The mantra across the agency world has been: “Find me someone half the age and half the price to do the same job, because our comp-to-revenue ratio is too damn high.” Exit experience, enter disaster, when someone half the age of the client is put in charge of their business. Nobody wants the surgeon who’s only operated on one other patient before. (No wonder agency-client relationships lasted decades before the holding companies arrived and now last two to three years on average.)
Asking clients for permission on how to staff an account is putting them in the awkward position of having to decide how work gets done at the agency, when it could be that the most valuable players are working behind the scenes on their behalf versus fronting the business as account people. When procurement determines that a client should pay for, say, 30% of a mid-level art director, where is the incentive for an agency to keep experienced talent around, let alone borrow creatives or strategists from another account when a big brief hits the agency?
Developing creative ideas and pushing boundaries is a messy business that sits at the intersection of Hollywood and Wall Street. Embrace the chaos and stop counting beans. When you consider shortened agency tenure, the cost of new business pitches, and the risk of constantly changing campaigns as each new CMO replaces the one who got whacked, suddenly the real cost of the procurement squeeze on both clients and agencies becomes painfully apparent.
Talent turnover, endless pitching, staff burnout, industry volatility and a pervasive undercurrent of fear have erased the daring from an industry that’s meant to be fearless. There’s nothing jolly or merry about that, and short-term savings have masked the long-term consequences for too long.
This isn’t a science, so stop pretending it is
Put more ideas into the real world, not into the next online survey, and see what sticks. Data can lead to great insights, but never, ever at the expense of common sense, empathy and gut instincts.
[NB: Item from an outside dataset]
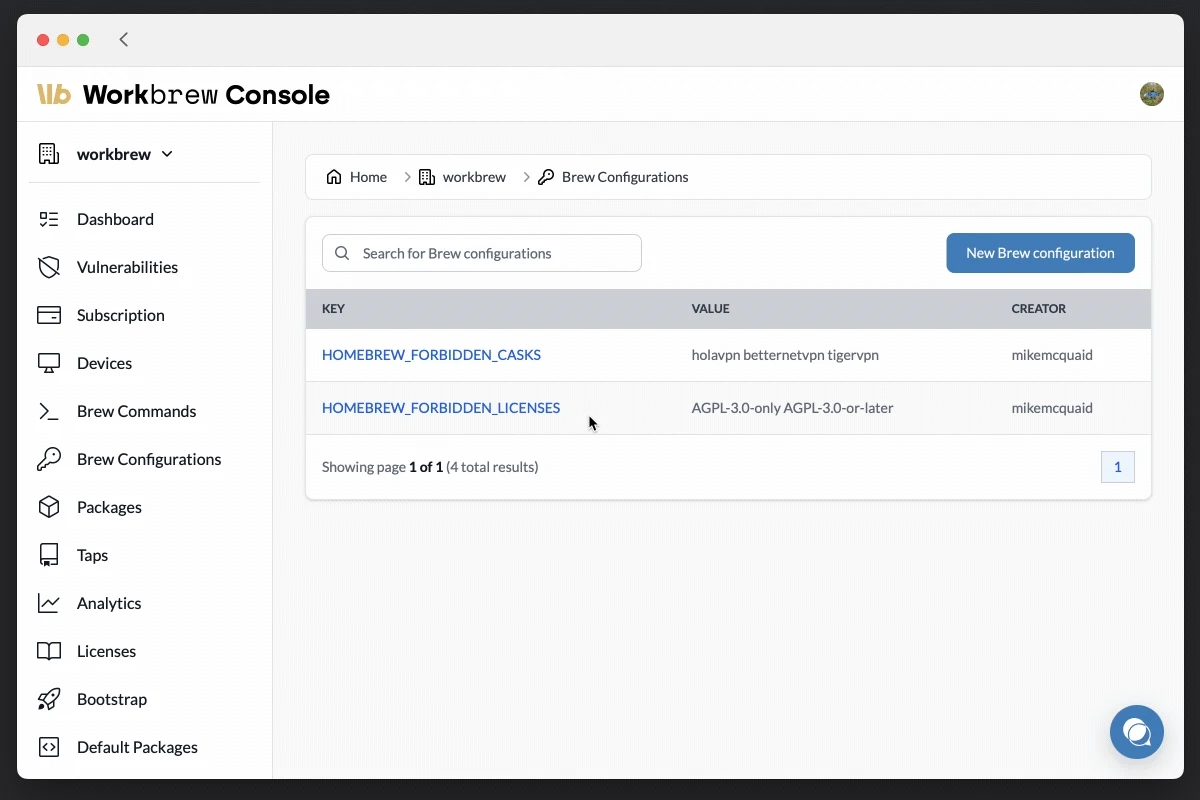Click the Vulnerabilities shield icon
Image resolution: width=1200 pixels, height=800 pixels.
[48, 267]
Validation and ideation go hand in hand, but they are not the same.
We need better resolutions
Experts say that two-thirds of us will abandon our New Year’s resolutions within a month, so let’s stop promising to eat fewer carbs (seriously, why?) and instead focus our energies on bringing creativity back to marketing.
A suggestion to clients: Start every meeting with a thank you, even when things go sideways. You’ve no idea how insane agency life has become now that teams are half the size they were a decade ago. Try paying your agency more—maybe an incentive bonus—just enough to build a loyal bench of talent, and see how good the work can become.
A suggestion to agencies: Leave the bullshit behind and stop trying to sell ideas that chase culture so hard that they leave the client’s business behind. This is art as commerce, and one without the other is just self-indulgent. Too many award shows celebrate stunts over storytelling.
Said another way, let’s bring the blessings of the season into the new year. A little more grace and generosity just might bring some much-needed joy back to marketing.